Goal 2: The conditions in which low-income people live are improved.
Goal 3: Low-income people own a stake in their community.
Goal 4: Partnerships among supporters and providers of service to low- income people are achieved.
Goal 5: Agencies increase their capacity to achieve results.
Goal 6: Low-income people, especially vulnerable populations, achieve their potential by strengthening family and other supportive systems.
[quoted from here]
There’s a lot to value in the process; I approach my programs differently when I am thinking about performance measures than I do when I am thinking, “Ah, it’s another day. Let’s get some homeless people into housing!” It helps me think about long-term impact, about communities, and about outcomes being something beyond simply providing a service.
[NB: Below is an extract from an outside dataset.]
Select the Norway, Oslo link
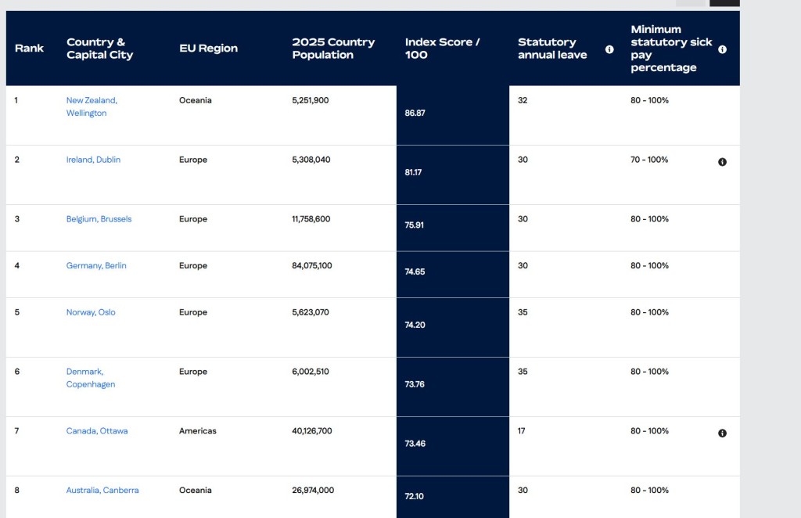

On the other hand, it takes time. A lot of time. Data collection doesn’t happen by osmosis, and every time I find out that there’s some new information we need to be collecting, verifying, storing, and reporting, I feel the dream of an eventual vacation slipping farther and farther away. It will be two years since I started in a couple of weeks, and in that time, I’ve only taken more than a day of vacation off in a row when I have been sick or had surgery. However, I don’t think that’s the intended outcome of ROMA. It would be funny if it were, I must say.”Goal 7: Community Action Agency employees stop having time for vacations. Any vacations. Even sick leave. There’s work to be done.”
I love Goal 7. I think it’s definitely the unwritten desire of every employer/educational institution to surgically remove all free time from life. Don’t you?
You, my dahling, are amazing. And I love this website; it’s so great that your virtual accessories match your physical ones! 😀
I love the look of the site. Rocking.
Looks aside, this is great, Christine. You are awesomeness.